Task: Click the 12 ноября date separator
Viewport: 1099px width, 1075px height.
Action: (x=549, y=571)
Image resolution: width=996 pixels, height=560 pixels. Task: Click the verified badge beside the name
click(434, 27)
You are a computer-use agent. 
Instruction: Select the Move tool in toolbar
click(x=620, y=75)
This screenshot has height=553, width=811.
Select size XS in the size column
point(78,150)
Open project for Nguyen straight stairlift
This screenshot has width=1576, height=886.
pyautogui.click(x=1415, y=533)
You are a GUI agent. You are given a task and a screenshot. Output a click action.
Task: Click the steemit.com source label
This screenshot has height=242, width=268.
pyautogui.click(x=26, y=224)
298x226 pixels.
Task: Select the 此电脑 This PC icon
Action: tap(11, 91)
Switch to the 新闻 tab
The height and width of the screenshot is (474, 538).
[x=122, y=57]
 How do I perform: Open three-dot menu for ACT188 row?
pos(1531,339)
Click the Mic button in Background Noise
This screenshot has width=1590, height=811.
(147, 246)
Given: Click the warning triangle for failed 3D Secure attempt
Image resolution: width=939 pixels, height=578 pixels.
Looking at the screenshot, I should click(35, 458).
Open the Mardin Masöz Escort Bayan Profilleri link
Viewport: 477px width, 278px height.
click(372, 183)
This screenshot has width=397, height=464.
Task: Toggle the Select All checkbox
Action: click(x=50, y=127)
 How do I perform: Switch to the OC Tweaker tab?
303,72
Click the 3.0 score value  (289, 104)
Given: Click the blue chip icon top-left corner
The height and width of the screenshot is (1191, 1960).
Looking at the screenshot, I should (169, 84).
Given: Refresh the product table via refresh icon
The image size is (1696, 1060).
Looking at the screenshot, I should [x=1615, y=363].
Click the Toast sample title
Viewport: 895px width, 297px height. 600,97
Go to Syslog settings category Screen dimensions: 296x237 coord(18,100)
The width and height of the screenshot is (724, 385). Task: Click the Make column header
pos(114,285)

********

**Exercise instructions:** Give the lines from the one containing "The width and" through the end of the records as a Markdown table with the columns Row and Text, skipping blank lines.

**Completed exercise:**
| Row | Text |
|---|---|
| 1 | The width and height of the screenshot is (724, 385). Task: Click the Make column header |
| 2 | pos(114,285) |